ワワンさんは津波に遭遇したが、無事生還した。 その時何が起きて、どう行動したのか。

 2018年12月22日午後9時半頃、スンダ海峡にあるアナッククラカタウ山(Anak Krakatau)の噴火に伴い海底の地滑りが起き、スマトラ島とジャワ島沿岸を津波が襲った。

  CJCのアドバイザーであり、交友会でも登山好きでお馴染みのワワンさん(Bpk Wawan Purwanto,PT.Narumi Indonesia勤務)は、Caritaビーチで家族と共に被災したが、無事に帰還することができた。 

 生死を分けたものは何だったのか、ご本人に話を聞く。


 宿泊先のリポコンドミニアムホテル(Condominium Lippo Carita)に昼11時に着いてから、家族とビーチで遊んで、バナナボート、スピンボートをやってた。いろいろあるんで。屋台で食事をした後に夜9時頃、泊まっていた3階の部屋に上がったんです。子供が「またビーチの屋台に行きたい」と言ったんですが、すぐには行かなかった。

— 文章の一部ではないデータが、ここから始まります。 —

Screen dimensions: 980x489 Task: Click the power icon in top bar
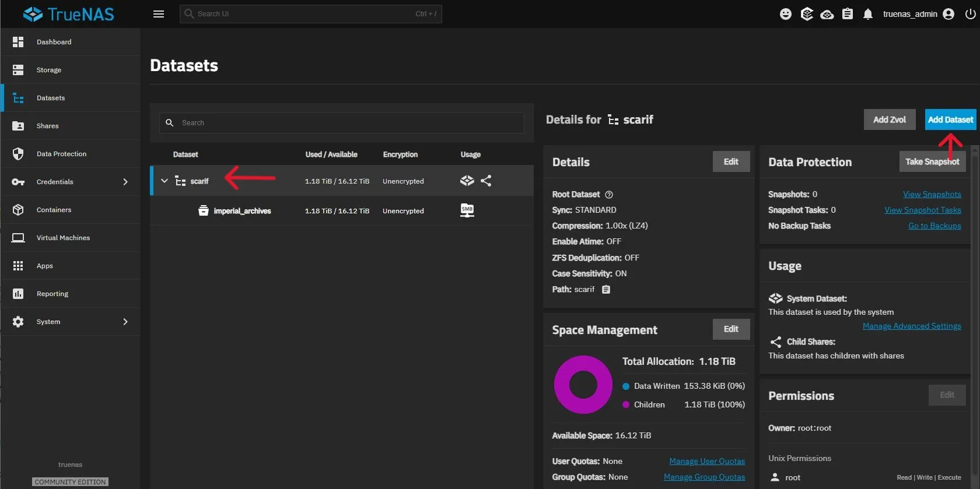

Condominium Lippo Carita (海岸側より)



 バシャーン!とすごい音がしたのでベランダに出て下を見たら、さっきまで遊んでいたビーチが海になってた。一面水。さっきまでそこには人がいっぱいいて、屋台で食べたりバーベキューしたり。ホテルと海の間に1メートルくらいの高さの壁があったのだけど、水がそれを乗り超えて押し寄せ、ビーチ全体がホテルまで全部海になっていた。ホテルの中にいた人はみんな「TSUNAMI」「TSUNAMI」と叫んで逃げ出し、海岸と反対側の出口から出て行った。


夕方4時頃、左下にクラカタウが見える (ワワンさん撮影)


 私は本当に津波なのか?と思った。だって地震が何もないから。最初は津波じゃないでしょ?と疑った。でも、この水は何? 一番怪しいのは、ずっと聞こえていた爆発みたいな、ぼーーんという音。実は着いてからアナッククラカタウ山の噴火の音がずっと聞こえていたんですよ。火山はビーチから見えるんです。気象庁によると、昼12時から津波まで9時間で400回くらい爆発があったそうです。そのたびに爆音。すごいでしょ。ぼーん、ぼーんと。最初は何の音だろうか、ああ、火山かと。昼は明るいのであんまり見えなかったんだけど、暗くなると真っ赤に見えてくるんです。噴火口から溶岩が流れ出て山の形が全部真っ赤。私は前にクラカタウ山の頂上まで登ったことがあるんですよね。その時はああいう感じじゃなかったのにこれって大丈夫かなー?と思って、屋台の人たちに訊いたんですが、大丈夫、平気ですって。(笑) その人たちも亡くなったのだろうね…。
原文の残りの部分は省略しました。